>>>>

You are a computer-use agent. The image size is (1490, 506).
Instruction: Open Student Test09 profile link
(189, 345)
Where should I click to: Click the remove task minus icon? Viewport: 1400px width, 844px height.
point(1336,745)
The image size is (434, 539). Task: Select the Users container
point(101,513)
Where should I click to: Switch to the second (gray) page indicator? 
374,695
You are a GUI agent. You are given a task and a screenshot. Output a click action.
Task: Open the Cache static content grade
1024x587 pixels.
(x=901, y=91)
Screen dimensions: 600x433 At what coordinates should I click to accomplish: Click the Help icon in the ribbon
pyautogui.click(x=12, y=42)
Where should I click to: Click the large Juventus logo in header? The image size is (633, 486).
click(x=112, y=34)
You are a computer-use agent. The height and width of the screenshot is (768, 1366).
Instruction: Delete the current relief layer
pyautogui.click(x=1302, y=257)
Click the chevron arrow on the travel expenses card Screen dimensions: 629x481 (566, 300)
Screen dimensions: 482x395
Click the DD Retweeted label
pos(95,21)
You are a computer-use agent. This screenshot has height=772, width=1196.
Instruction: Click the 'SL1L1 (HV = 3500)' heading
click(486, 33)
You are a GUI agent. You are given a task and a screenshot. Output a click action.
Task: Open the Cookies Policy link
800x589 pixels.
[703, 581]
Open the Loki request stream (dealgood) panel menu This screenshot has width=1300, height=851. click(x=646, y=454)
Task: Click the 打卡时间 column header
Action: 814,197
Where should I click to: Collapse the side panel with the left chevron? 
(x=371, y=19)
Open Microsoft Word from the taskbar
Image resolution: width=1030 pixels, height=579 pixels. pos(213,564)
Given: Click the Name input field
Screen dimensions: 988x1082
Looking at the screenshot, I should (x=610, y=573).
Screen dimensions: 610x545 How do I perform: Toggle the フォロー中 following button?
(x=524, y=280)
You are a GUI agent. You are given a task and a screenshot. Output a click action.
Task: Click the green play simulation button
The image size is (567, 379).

<<<<

[TASK INSTRUCTIONS] Identify each line above that contains the word "button", and copy every such line in full.

[FULL ANSWER]
Screen dimensions: 610x545 How do I perform: Toggle the フォロー中 following button?
Task: Click the green play simulation button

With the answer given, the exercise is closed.